There are two competing interpretations of the 1960s. The first is exemplified by the claim of '60s radical-turned-Democratic politician, Tom Hayden, who wrote in his memoirs that "We of the Sixties accomplished more than most generations in American history." In this view, the Sixties were exciting, heroic, and uniquely infused with moral passion the "Promethean moment," as one commentator put it, "when the Chosen Ones went through hell to save their souls and ours."
The second interpretation is far less flattering: It was a time of incredible intellectual flatulence when pretentious adolescents under the tutelage of Herbert Marcuse and his ilk affected a pose of moral superiority vis a vis their countrymen.
It was a time when the pampered and narcissistic children of privilege spouted Marx, Che Guevara, and Franz Fanon and engaged in no-fault acting out.
------------------------------------------------------------------------
Answer these about the passage on the 1960s:
1. Who wrote in his memoirs that "We of the Sixties accomplished more than most generations in American history"?
2. Under whose tutelage were the pretentious adolescents, according to the second interpretation?
3. Which three figures did the children of privilege spout?

• Dataset rows
------------------------------------------------------------------------
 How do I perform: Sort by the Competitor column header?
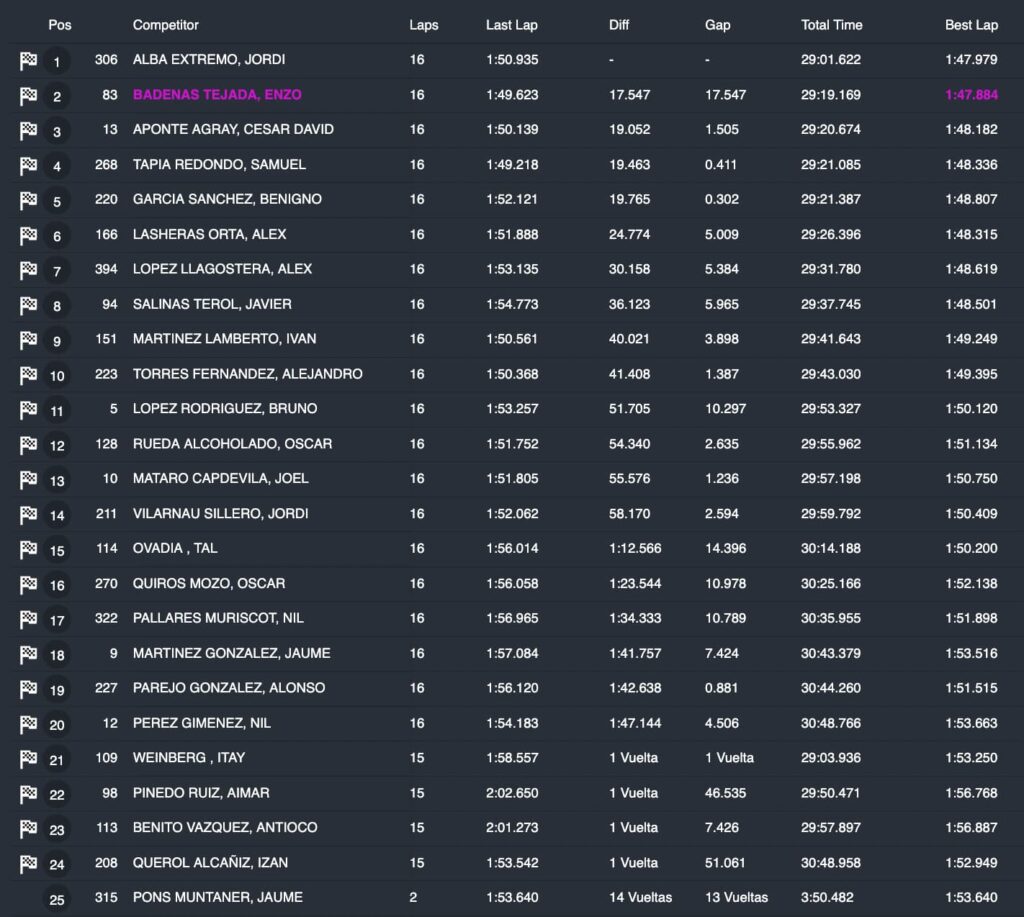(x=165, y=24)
------------------------------------------------------------------------
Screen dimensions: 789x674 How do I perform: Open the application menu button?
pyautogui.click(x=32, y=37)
------------------------------------------------------------------------
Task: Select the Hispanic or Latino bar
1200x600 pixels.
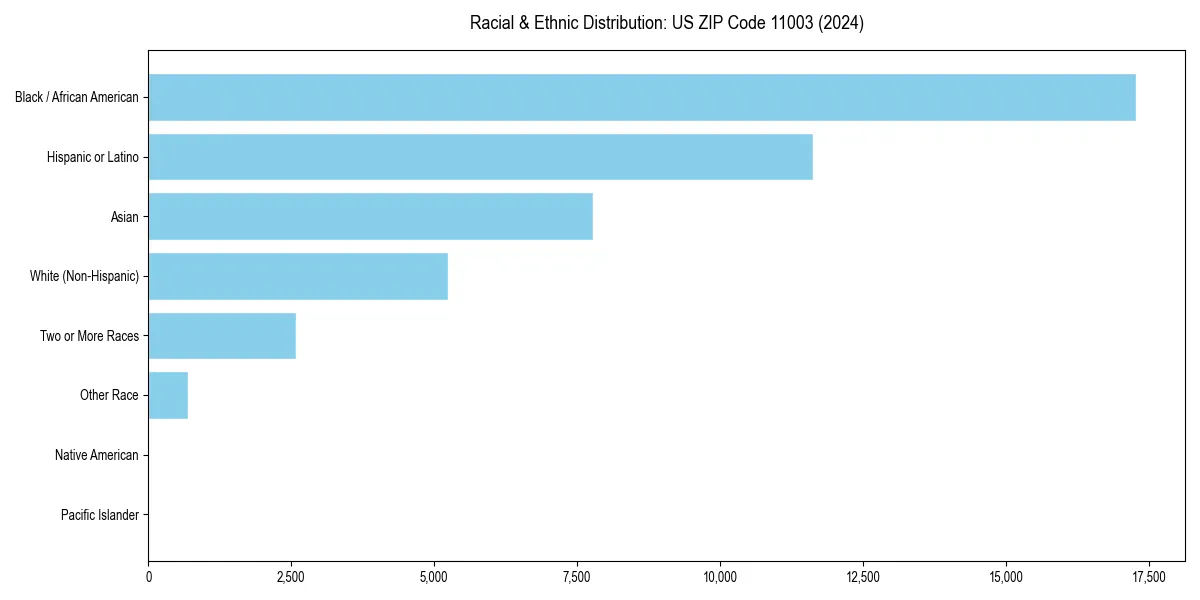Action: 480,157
------------------------------------------------------------------------
• Task answer
1. Tom Hayden
2. Herbert Marcuse and his ilk
3. Marx, Che Guevara, and Franz Fanon